Directions for this task: Below is a block of data; give all of it again word for word.

Study material:
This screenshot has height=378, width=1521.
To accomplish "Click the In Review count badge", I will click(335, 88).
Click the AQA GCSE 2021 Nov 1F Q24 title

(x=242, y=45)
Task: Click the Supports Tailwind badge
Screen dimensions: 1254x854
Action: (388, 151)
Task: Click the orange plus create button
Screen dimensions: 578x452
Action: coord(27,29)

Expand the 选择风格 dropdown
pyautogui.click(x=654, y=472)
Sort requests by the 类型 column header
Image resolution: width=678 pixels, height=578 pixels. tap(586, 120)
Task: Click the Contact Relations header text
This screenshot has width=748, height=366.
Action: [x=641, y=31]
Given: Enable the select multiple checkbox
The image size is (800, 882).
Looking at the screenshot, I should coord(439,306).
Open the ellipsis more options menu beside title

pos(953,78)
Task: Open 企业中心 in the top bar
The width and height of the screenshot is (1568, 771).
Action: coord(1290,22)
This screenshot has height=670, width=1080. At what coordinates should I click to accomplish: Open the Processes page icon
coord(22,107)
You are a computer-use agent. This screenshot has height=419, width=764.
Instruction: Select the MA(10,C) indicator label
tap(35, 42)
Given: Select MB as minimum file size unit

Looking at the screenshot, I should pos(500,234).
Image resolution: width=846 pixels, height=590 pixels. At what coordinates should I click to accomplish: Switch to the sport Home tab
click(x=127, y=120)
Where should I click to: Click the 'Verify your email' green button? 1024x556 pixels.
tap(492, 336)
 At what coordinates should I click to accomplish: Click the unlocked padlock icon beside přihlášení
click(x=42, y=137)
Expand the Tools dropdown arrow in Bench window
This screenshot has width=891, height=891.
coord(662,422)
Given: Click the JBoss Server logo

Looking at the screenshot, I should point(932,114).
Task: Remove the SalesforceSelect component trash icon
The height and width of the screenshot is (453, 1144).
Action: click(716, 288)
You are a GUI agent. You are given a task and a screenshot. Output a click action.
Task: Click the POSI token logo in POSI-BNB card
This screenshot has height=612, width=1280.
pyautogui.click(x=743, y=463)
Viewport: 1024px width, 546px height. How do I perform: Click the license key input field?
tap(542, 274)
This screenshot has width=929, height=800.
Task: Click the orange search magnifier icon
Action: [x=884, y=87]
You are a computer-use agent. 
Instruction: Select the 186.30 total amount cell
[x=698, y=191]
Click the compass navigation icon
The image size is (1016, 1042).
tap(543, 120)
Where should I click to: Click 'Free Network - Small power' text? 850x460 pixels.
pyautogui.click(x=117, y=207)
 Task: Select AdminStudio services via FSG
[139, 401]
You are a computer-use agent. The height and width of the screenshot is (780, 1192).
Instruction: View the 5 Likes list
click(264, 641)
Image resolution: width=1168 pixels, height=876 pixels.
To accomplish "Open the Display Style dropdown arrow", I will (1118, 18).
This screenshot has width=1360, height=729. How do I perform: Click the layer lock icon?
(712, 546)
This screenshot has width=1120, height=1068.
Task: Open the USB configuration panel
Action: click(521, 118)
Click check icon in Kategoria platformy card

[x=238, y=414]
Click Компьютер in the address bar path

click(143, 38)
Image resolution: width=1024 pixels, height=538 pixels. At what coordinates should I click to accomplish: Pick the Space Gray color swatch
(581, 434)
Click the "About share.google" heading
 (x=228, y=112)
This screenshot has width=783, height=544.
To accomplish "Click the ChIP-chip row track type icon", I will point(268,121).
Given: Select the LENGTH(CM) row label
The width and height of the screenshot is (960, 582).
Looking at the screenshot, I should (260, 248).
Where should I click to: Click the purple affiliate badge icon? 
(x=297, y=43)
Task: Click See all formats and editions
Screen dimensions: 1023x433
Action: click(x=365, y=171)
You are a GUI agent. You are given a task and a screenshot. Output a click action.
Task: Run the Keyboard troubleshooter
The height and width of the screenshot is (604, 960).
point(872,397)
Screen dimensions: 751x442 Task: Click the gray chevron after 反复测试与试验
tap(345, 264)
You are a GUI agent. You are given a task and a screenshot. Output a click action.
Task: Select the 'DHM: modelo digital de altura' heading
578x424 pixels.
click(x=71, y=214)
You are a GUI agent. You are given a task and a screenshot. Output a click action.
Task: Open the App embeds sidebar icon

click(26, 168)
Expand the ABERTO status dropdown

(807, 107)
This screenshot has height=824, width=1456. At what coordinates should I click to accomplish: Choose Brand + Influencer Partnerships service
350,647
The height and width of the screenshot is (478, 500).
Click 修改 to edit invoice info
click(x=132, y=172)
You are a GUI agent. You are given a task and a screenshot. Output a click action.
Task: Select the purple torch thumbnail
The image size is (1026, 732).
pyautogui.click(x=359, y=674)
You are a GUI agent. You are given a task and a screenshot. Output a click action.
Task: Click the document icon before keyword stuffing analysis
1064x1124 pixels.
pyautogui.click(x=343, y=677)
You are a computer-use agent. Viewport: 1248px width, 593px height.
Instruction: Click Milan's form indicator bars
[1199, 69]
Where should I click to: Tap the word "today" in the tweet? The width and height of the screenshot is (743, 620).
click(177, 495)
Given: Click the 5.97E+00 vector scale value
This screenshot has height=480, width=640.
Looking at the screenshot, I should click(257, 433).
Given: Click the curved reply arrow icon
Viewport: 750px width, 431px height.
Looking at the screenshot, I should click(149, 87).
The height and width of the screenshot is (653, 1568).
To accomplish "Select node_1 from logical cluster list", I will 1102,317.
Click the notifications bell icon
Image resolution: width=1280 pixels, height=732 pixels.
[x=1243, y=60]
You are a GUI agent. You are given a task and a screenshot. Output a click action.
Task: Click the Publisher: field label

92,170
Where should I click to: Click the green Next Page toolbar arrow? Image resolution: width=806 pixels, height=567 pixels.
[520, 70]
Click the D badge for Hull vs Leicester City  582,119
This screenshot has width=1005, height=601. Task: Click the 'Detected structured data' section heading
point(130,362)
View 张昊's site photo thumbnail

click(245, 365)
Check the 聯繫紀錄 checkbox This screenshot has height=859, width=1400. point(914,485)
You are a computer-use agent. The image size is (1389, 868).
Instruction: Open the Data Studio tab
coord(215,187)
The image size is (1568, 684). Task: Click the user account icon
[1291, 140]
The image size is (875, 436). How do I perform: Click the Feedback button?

Result for this task:
This screenshot has height=378, width=1521.
To accomplish "Click the In Review count badge", I will click(335, 88).
Click the AQA GCSE 2021 Nov 1F Q24 title

(x=242, y=45)
Task: Click the Supports Tailwind badge
Screen dimensions: 1254x854
Action: (388, 151)
Task: Click the orange plus create button
Screen dimensions: 578x452
Action: coord(27,29)

Expand the 选择风格 dropdown
pyautogui.click(x=654, y=472)
Sort requests by the 类型 column header
Image resolution: width=678 pixels, height=578 pixels. tap(586, 120)
Task: Click the Contact Relations header text
This screenshot has width=748, height=366.
Action: [x=641, y=31]
Given: Enable the select multiple checkbox
The image size is (800, 882).
Looking at the screenshot, I should coord(439,306).
Open the ellipsis more options menu beside title

pos(953,78)
Task: Open 企业中心 in the top bar
The width and height of the screenshot is (1568, 771).
Action: coord(1290,22)
This screenshot has height=670, width=1080. At what coordinates should I click to accomplish: Open the Processes page icon
coord(22,107)
You are a computer-use agent. This screenshot has height=419, width=764.
Instruction: Select the MA(10,C) indicator label
tap(35, 42)
Given: Select MB as minimum file size unit

Looking at the screenshot, I should pos(500,234).
Image resolution: width=846 pixels, height=590 pixels. At what coordinates should I click to accomplish: Switch to the sport Home tab
click(x=127, y=120)
Where should I click to: Click the 'Verify your email' green button? 1024x556 pixels.
tap(492, 336)
 At what coordinates should I click to accomplish: Click the unlocked padlock icon beside přihlášení
click(x=42, y=137)
Expand the Tools dropdown arrow in Bench window
This screenshot has width=891, height=891.
coord(662,422)
Given: Click the JBoss Server logo

Looking at the screenshot, I should point(932,114).
Task: Remove the SalesforceSelect component trash icon
The height and width of the screenshot is (453, 1144).
Action: click(716, 288)
You are a GUI agent. You are given a task and a screenshot. Output a click action.
Task: Click the POSI token logo in POSI-BNB card
This screenshot has height=612, width=1280.
pyautogui.click(x=743, y=463)
Viewport: 1024px width, 546px height. How do I perform: Click the license key input field?
tap(542, 274)
This screenshot has width=929, height=800.
Task: Click the orange search magnifier icon
Action: [x=884, y=87]
You are a computer-use agent. 
Instruction: Select the 186.30 total amount cell
[x=698, y=191]
Click the compass navigation icon
The image size is (1016, 1042).
tap(543, 120)
Where should I click to: Click 'Free Network - Small power' text? 850x460 pixels.
pyautogui.click(x=117, y=207)
 Task: Select AdminStudio services via FSG
[139, 401]
You are a computer-use agent. The height and width of the screenshot is (780, 1192).
Instruction: View the 5 Likes list
click(264, 641)
Image resolution: width=1168 pixels, height=876 pixels.
To accomplish "Open the Display Style dropdown arrow", I will (1118, 18).
This screenshot has width=1360, height=729. How do I perform: Click the layer lock icon?
(712, 546)
This screenshot has width=1120, height=1068.
Task: Open the USB configuration panel
Action: click(521, 118)
Click check icon in Kategoria platformy card

[x=238, y=414]
Click Компьютер in the address bar path

click(143, 38)
Image resolution: width=1024 pixels, height=538 pixels. At what coordinates should I click to accomplish: Pick the Space Gray color swatch
(581, 434)
Click the "About share.google" heading
 (x=228, y=112)
This screenshot has width=783, height=544.
To accomplish "Click the ChIP-chip row track type icon", I will point(268,121).
Given: Select the LENGTH(CM) row label
The width and height of the screenshot is (960, 582).
Looking at the screenshot, I should (260, 248).
Where should I click to: Click the purple affiliate badge icon? 
(x=297, y=43)
Task: Click See all formats and editions
Screen dimensions: 1023x433
Action: click(x=365, y=171)
You are a GUI agent. You are given a task and a screenshot. Output a click action.
Task: Run the Keyboard troubleshooter
The height and width of the screenshot is (604, 960).
point(872,397)
Screen dimensions: 751x442 Task: Click the gray chevron after 反复测试与试验
tap(345, 264)
You are a GUI agent. You are given a task and a screenshot. Output a click action.
Task: Select the 'DHM: modelo digital de altura' heading
578x424 pixels.
click(x=71, y=214)
You are a GUI agent. You are given a task and a screenshot. Output a click action.
Task: Open the App embeds sidebar icon

click(26, 168)
Expand the ABERTO status dropdown

(807, 107)
This screenshot has height=824, width=1456. At what coordinates should I click to accomplish: Choose Brand + Influencer Partnerships service
350,647
The height and width of the screenshot is (478, 500).
Click 修改 to edit invoice info
click(x=132, y=172)
You are a GUI agent. You are given a task and a screenshot. Output a click action.
Task: Select the purple torch thumbnail
The image size is (1026, 732).
pyautogui.click(x=359, y=674)
You are a GUI agent. You are given a task and a screenshot. Output a click action.
Task: Click the document icon before keyword stuffing analysis
1064x1124 pixels.
pyautogui.click(x=343, y=677)
You are a computer-use agent. Viewport: 1248px width, 593px height.
Instruction: Click Milan's form indicator bars
[1199, 69]
Where should I click to: Tap the word "today" in the tweet? The width and height of the screenshot is (743, 620).
click(177, 495)
Given: Click the 5.97E+00 vector scale value
This screenshot has height=480, width=640.
Looking at the screenshot, I should click(257, 433).
Given: Click the curved reply arrow icon
Viewport: 750px width, 431px height.
Looking at the screenshot, I should click(149, 87).
The height and width of the screenshot is (653, 1568).
To accomplish "Select node_1 from logical cluster list", I will 1102,317.
Click the notifications bell icon
Image resolution: width=1280 pixels, height=732 pixels.
[x=1243, y=60]
You are a GUI agent. You are given a task and a screenshot. Output a click action.
Task: Click the Publisher: field label

92,170
Where should I click to: Click the green Next Page toolbar arrow? Image resolution: width=806 pixels, height=567 pixels.
[520, 70]
Click the D badge for Hull vs Leicester City  582,119
This screenshot has width=1005, height=601. Task: Click the 'Detected structured data' section heading
point(130,362)
View 张昊's site photo thumbnail

click(245, 365)
Check the 聯繫紀錄 checkbox This screenshot has height=859, width=1400. point(914,485)
You are a computer-use agent. The image size is (1389, 868).
Instruction: Open the Data Studio tab
coord(215,187)
The image size is (1568, 684). Task: Click the user account icon
[1291, 140]
The image size is (875, 436). How do I perform: Click the Feedback button?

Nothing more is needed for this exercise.